» **GOAL**:
State how many lines of the records below contain the word "will", treating case as significant. Give only the number.

» **RECORDS**:
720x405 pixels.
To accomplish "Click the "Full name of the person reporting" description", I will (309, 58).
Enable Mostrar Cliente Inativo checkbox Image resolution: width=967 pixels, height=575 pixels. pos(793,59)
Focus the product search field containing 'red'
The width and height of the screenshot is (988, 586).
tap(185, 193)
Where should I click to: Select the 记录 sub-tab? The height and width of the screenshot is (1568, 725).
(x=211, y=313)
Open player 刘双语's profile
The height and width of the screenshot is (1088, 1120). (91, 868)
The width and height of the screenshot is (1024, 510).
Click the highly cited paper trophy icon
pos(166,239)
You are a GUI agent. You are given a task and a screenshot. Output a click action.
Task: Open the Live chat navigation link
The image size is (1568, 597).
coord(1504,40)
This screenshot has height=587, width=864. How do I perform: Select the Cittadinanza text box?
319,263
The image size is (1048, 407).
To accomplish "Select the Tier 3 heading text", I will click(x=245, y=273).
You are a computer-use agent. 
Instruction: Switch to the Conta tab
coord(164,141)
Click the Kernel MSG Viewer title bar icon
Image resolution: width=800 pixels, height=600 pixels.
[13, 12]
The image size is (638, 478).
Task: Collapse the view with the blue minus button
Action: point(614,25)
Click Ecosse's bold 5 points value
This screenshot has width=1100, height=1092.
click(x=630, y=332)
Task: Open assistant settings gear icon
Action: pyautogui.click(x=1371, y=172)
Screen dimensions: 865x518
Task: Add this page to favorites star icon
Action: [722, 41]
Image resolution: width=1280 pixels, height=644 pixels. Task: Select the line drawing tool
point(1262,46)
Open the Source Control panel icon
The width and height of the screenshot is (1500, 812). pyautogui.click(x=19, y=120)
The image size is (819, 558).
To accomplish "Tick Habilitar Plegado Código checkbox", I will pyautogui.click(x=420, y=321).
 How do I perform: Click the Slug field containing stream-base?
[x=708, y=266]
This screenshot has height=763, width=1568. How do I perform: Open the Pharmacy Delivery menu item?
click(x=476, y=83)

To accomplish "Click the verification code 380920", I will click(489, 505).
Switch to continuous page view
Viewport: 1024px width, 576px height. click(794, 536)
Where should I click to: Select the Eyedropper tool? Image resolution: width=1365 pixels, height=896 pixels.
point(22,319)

» **OUTPUT BELOW**:
4